• **Objetivo declarado A**
Imprima o trecho do artigo sobre as privatizações que vai de "Thursday, 25 de" até "Marcelo Camargo/Agência Brasil)", inclusive.

• **Trecho da fonte**
Thursday, 25 de April de 2024 ISSN 1519-7670 - Ano 24 - nº 1284

É leviana a maneira como a imprensa defende as privatizações das estatais do Brasil

(Foto: Marcelo Camargo/Agência Brasil)

Não é ser contra ou favor da privatização das estatais. É pelo direito que tem o leitor de receber todas as informações sobre o assunto de maneira simples e precisa. Desde que comecei a trabalhar em jornal como repórter, lá em 1979, nos tempos que o ar das redações era inundado pelo barulho cadenciado das máquinas de escrever e nublado pela fumaça dos cigarros, a cada ano tomava corpo nas reportagens a defesa da privatização das estatais como sinônimo de desenvolvimento. Mesmo durante a ditadura militar (1964 a 1985). Com a redemocratização do país, em 1985, o volume a favor das privatizações aumentou e se incrustou de tal maneira no cotidiano das redações que começou a fazer parte dos nossos textos sem maiores explicações. Por quê? Simples. É assim que as redações funcionam desde que o mundo é mundo. Alguém diz alguma coisa e nos ficamos repetindo através dos tempos. Mas os tempos mudaram com a popularização das redes sociais e a diversificação das plataformas de comunicação. Essa nova realidade exige de nós repórteres maior precisão e riqueza de detalhes no que escrevemos ou falamos. Por esse motivo estou propondo uma reflexão sobre a questão das privatizações aos meus colegas repórteres, em especial aos jovens que estão na correria da cobertura do dia a dia.

Vamos enfileirar os fatos. Pegamos o exemplo da Petrobras, fundada em 1953. Por muitas décadas, os preços dos combustíveis, incluindo gás de cozinha e diesel, eram “amaciados” pela empresa, que praticava uma espécie de subsídio não declarado, impedindo que as oscilações do mercado internacional fossem repassadas na sua integridade para o consumidor e, com isso, ajudassem a empurrar a inflação para cima — principalmente no período da hiperinflação de 1980 a 1990. Mesmo depois que a inflação desceu a níveis civilizados, o subsídio disfarçado da Petrobras foi mantido por vários motivos, um em particular: mais de 70% das cargas no Brasil são transportadas por caminhões. Em 1997, a Petrobras deixou de monopolizar a indústria de petróleo no Brasil e se tornou uma empresa de capital aberto, sendo a União o acionista majoritário. Em 2016, no governo do presidente Michel Temer, assumiu a presidência da estatal o engenheiro e administrador de empresas Pedro Parente, 67 anos. No final de 2017, Parente alinhou os preços dos combustíveis, incluindo o diesel e o gás de cozinha, às variações dos mercados internacionais. Com isso, os preços nas bombas dos postos passaram a oscilar até duas vezes por semana, quase sempre para cima. Aqui é o seguinte. Com uma canetada, sem consultar ou discutir com ninguém, Parente acabou com a prática de subsídios disfarçados nos preços dos combustíveis que vigorava havia pelo menos quatro décadas.

• **Dados fornecidos**
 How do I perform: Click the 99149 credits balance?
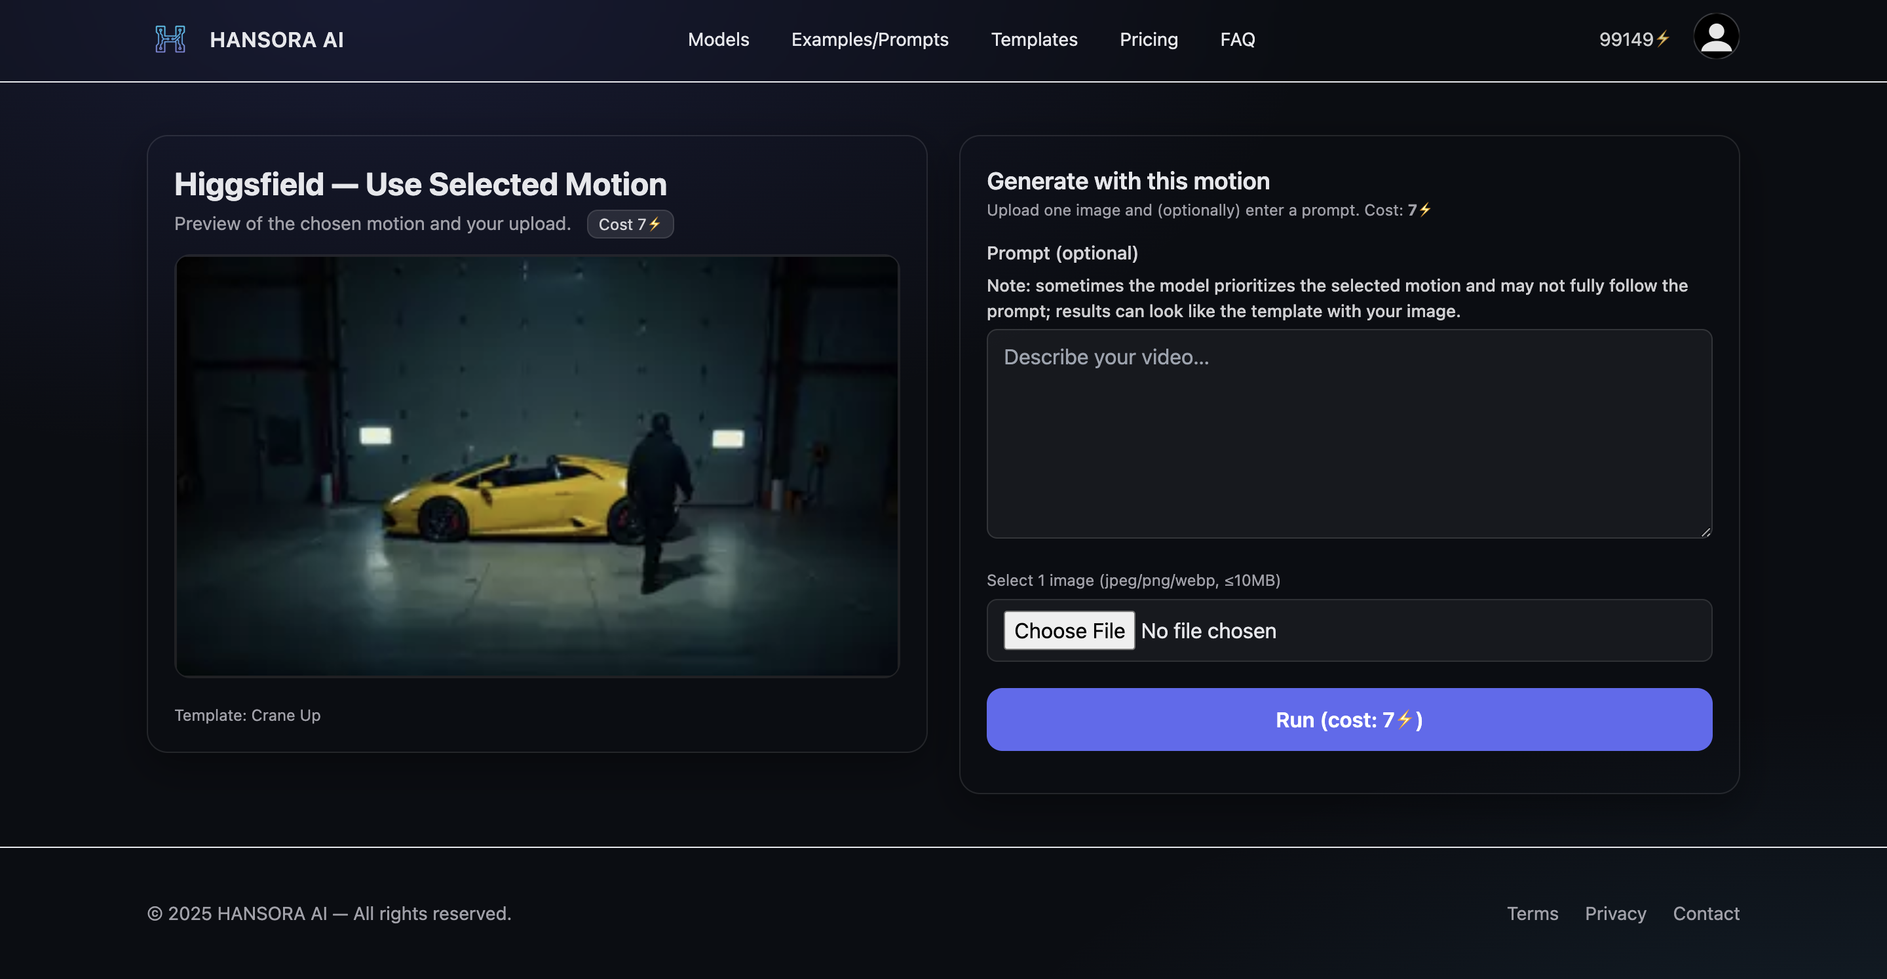point(1633,40)
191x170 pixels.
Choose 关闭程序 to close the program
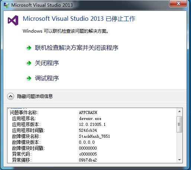click(x=47, y=63)
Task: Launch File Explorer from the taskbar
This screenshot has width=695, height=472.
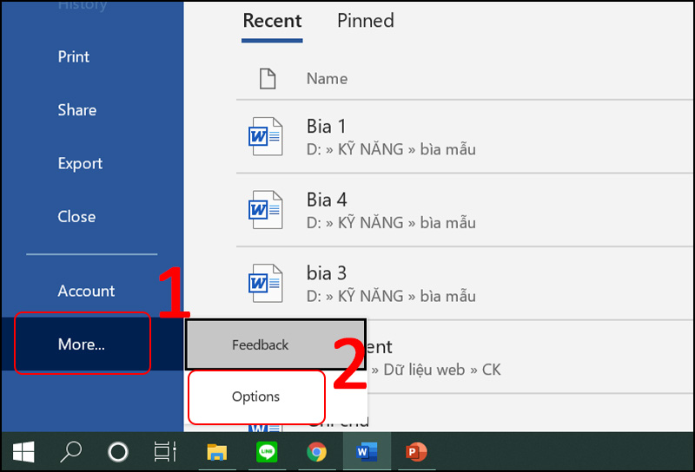Action: coord(216,452)
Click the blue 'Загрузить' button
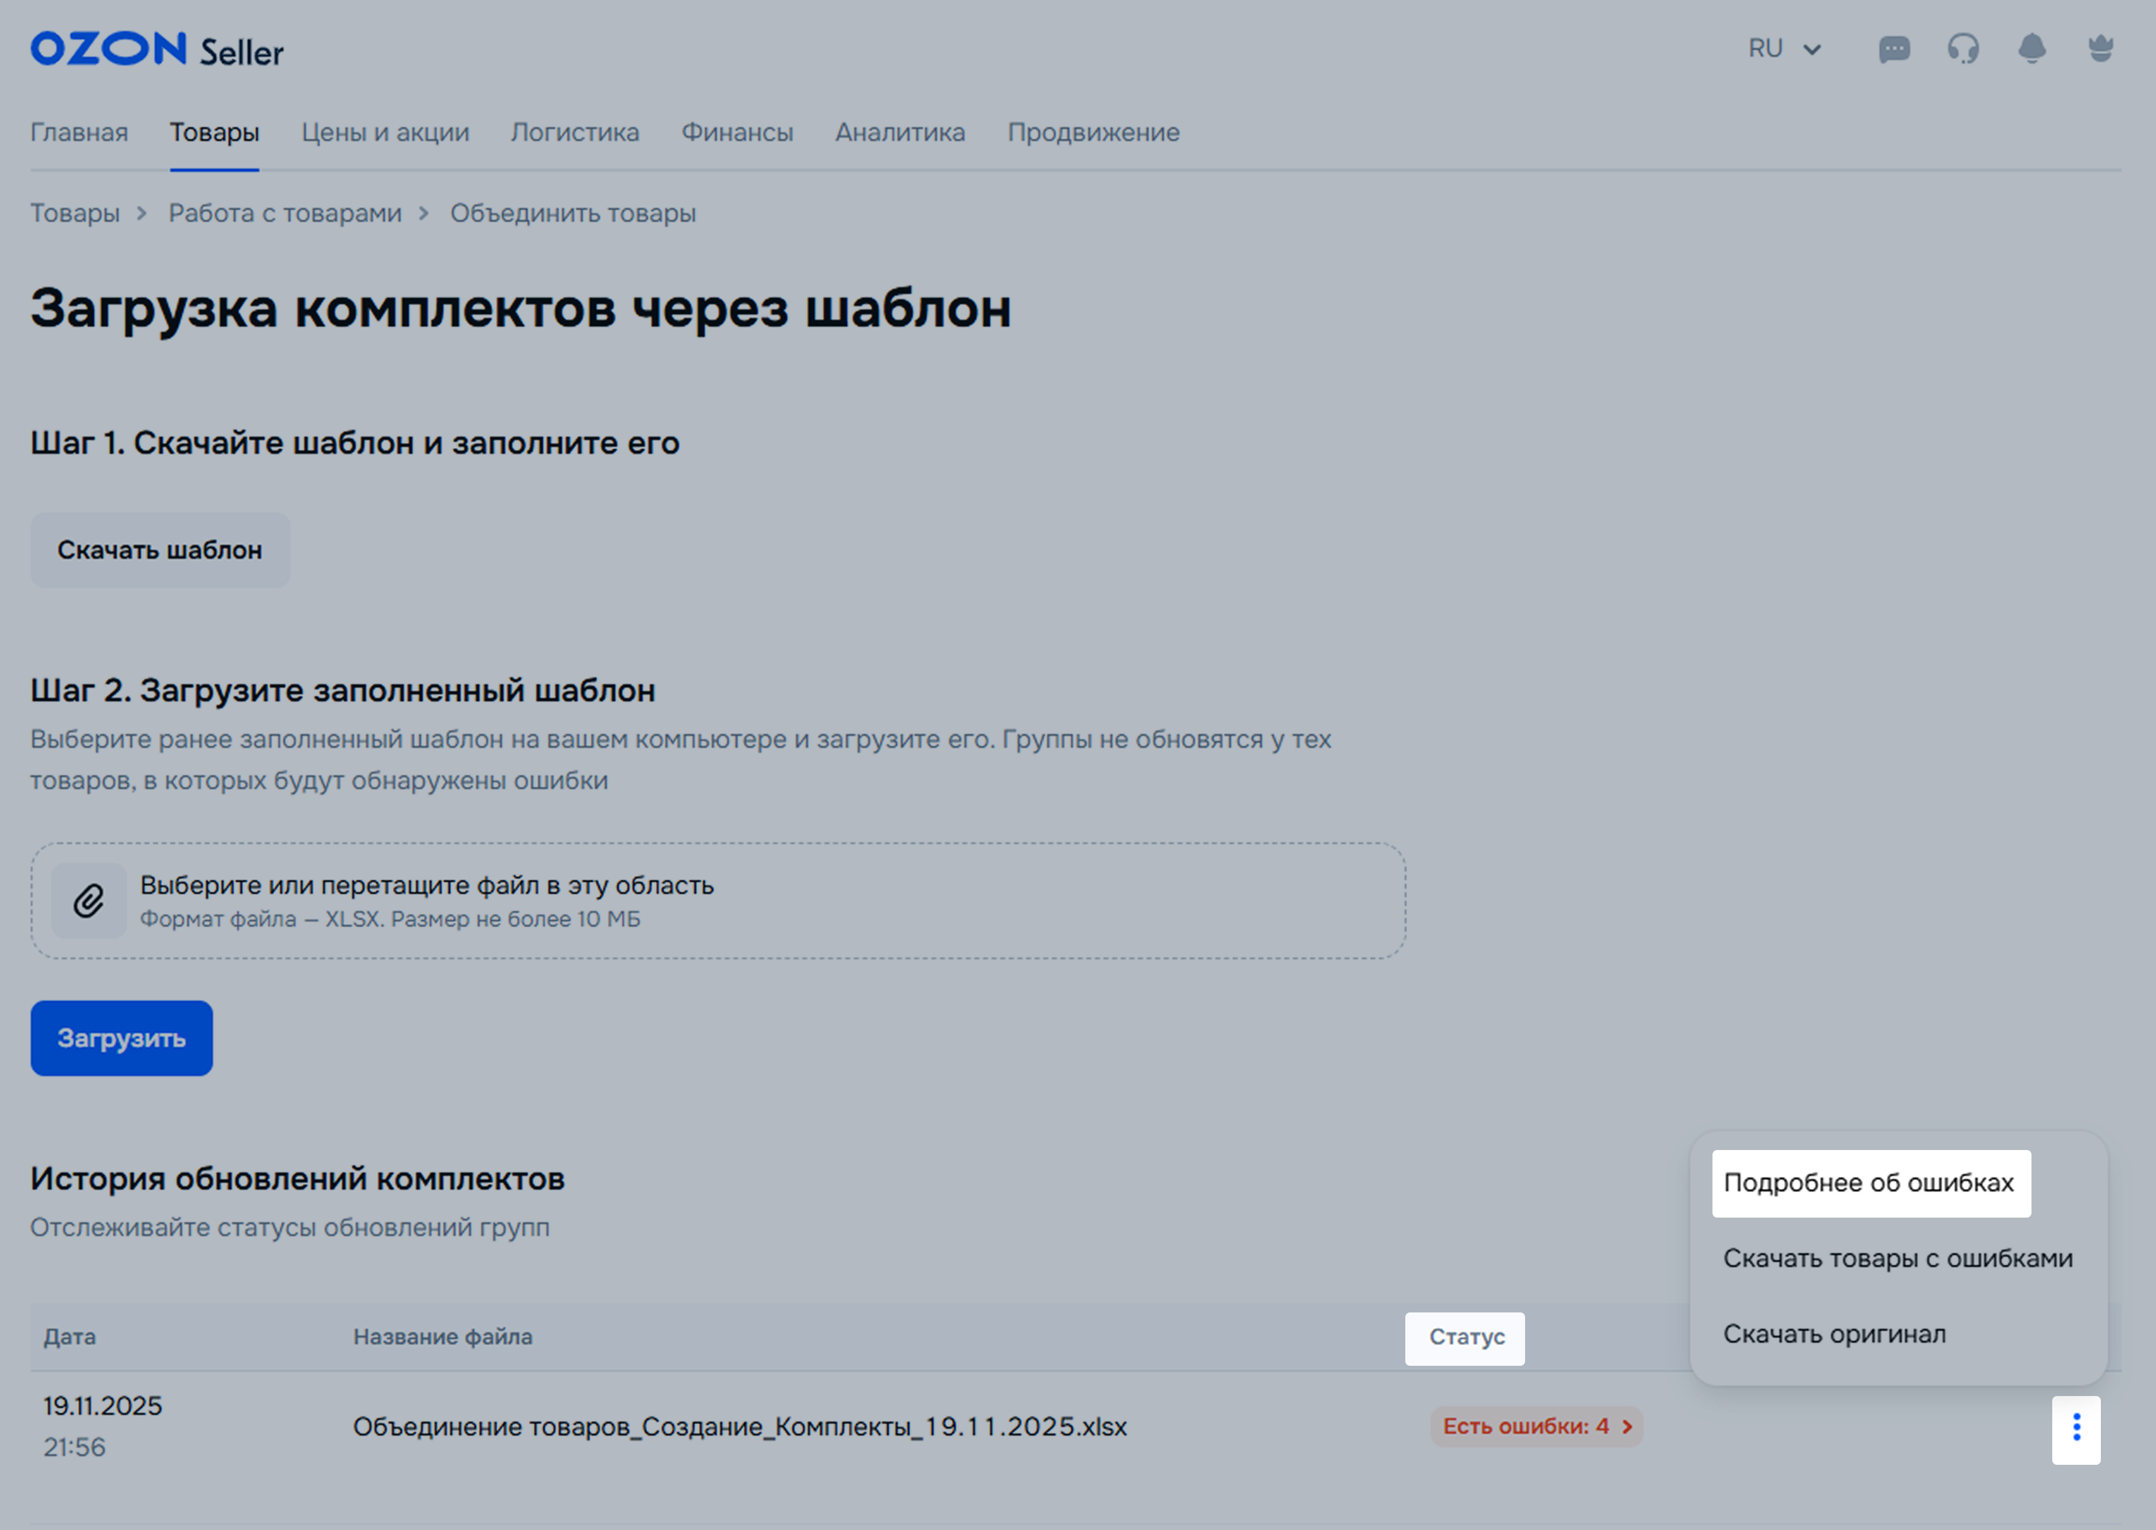 tap(122, 1038)
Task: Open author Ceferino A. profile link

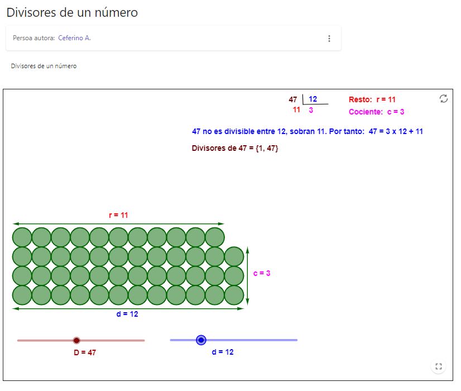Action: 74,38
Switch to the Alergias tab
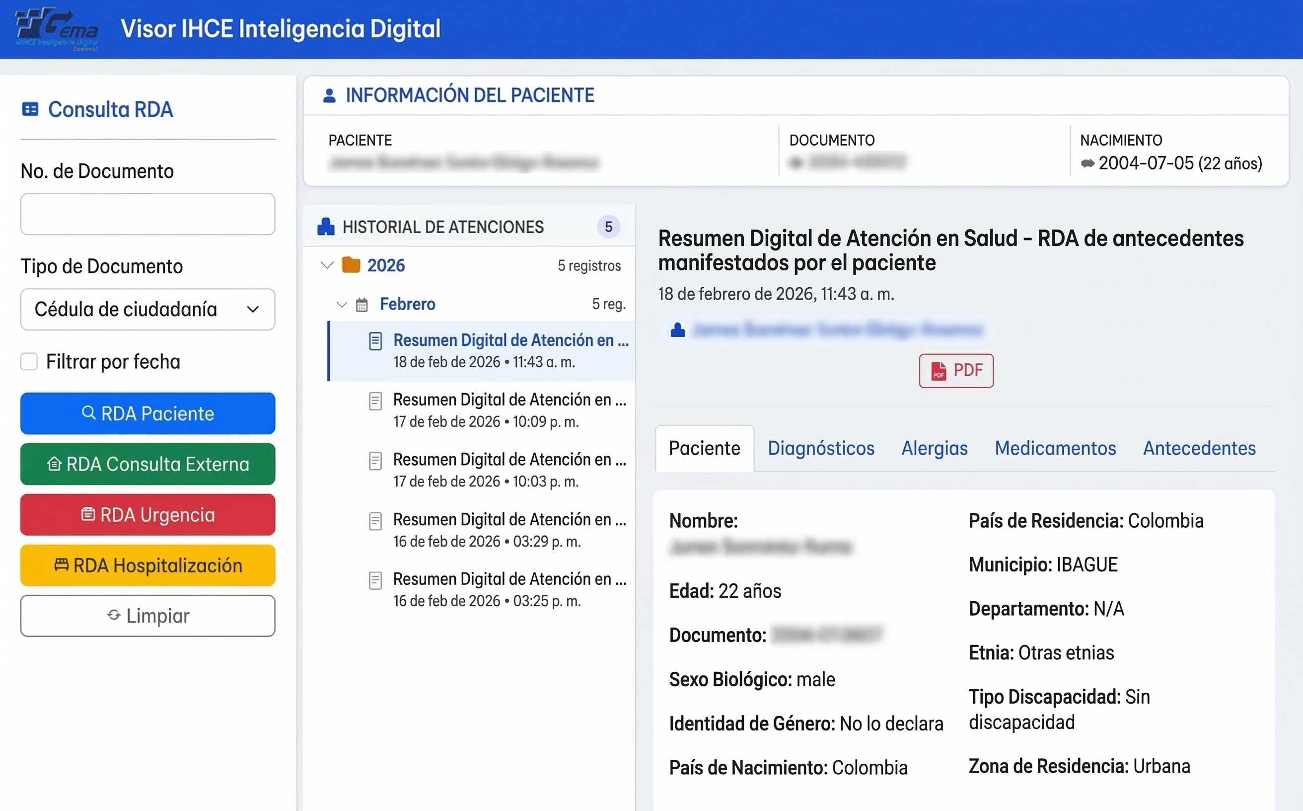This screenshot has height=811, width=1303. pyautogui.click(x=934, y=448)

• **Objetivo declarado B**
Na listagem, troque "Switch" por "Go" nas linhas que vão da linha com "Task: Launch File Explorer from the taskbar" até o fim da listagem, ambas as extremidades incluídas, sem alterar mais nada. Reproduza só essas linhas e omita as imagens.

• **Solução do exercício A**
Thursday, 25 de April de 2024 ISSN 1519-7670 - Ano 24 - nº 1284

É leviana a maneira como a imprensa defende as privatizações das estatais do Brasil

(Foto: Marcelo Camargo/Agência Brasil)

• **Solução do exercício B**
Task: Launch File Explorer from the taskbar
This screenshot has width=695, height=472.
Action: coord(216,452)
Click the blue 'Загрузить' button
 tap(122, 1038)
Task: Open author Ceferino A. profile link

Action: 74,38
Go to the Alergias tab
This screenshot has height=811, width=1303. pyautogui.click(x=934, y=448)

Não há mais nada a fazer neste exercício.